--- Start of DATA LINES ---

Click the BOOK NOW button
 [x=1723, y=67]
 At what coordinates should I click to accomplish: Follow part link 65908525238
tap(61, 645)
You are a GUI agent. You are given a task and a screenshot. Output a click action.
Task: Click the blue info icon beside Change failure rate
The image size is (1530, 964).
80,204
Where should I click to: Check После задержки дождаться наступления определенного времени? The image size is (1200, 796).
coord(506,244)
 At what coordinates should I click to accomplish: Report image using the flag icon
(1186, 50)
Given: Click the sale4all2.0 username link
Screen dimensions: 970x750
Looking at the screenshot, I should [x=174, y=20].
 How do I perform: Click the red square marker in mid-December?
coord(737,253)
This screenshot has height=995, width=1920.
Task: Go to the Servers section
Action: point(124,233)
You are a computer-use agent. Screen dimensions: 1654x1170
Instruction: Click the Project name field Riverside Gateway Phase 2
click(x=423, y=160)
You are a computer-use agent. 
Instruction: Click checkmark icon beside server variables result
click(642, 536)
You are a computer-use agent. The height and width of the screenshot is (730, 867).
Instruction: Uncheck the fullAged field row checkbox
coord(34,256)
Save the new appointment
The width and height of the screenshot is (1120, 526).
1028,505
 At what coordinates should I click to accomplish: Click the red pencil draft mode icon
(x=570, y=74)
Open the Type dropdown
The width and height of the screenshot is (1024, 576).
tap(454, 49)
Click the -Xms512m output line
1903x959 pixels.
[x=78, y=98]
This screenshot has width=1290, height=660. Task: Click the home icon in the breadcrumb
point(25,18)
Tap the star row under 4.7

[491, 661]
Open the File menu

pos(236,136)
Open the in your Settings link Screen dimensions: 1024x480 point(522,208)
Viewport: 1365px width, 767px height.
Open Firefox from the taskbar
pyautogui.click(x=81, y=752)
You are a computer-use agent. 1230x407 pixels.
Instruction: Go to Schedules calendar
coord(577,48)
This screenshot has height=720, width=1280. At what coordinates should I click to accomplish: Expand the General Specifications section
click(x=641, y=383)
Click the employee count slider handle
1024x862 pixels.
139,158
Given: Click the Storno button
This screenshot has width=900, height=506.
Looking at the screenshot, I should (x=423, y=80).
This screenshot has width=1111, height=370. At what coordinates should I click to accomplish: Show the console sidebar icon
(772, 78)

--- End of DATA LINES ---

▸ **WHAT IS ASKED**: Rewrite the rows from the line containing "Open the File menu" through the last row, inclusive, swapping "Firefox" for "Chrome" and leaving everything else as it is.

▸ **OUTPUT FOR THIS EXERCISE**:
Open the File menu

pos(236,136)
Open the in your Settings link Screen dimensions: 1024x480 point(522,208)
Viewport: 1365px width, 767px height.
Open Chrome from the taskbar
pyautogui.click(x=81, y=752)
You are a computer-use agent. 1230x407 pixels.
Instruction: Go to Schedules calendar
coord(577,48)
This screenshot has height=720, width=1280. At what coordinates should I click to accomplish: Expand the General Specifications section
click(x=641, y=383)
Click the employee count slider handle
1024x862 pixels.
139,158
Given: Click the Storno button
This screenshot has width=900, height=506.
Looking at the screenshot, I should (x=423, y=80).
This screenshot has width=1111, height=370. At what coordinates should I click to accomplish: Show the console sidebar icon
(772, 78)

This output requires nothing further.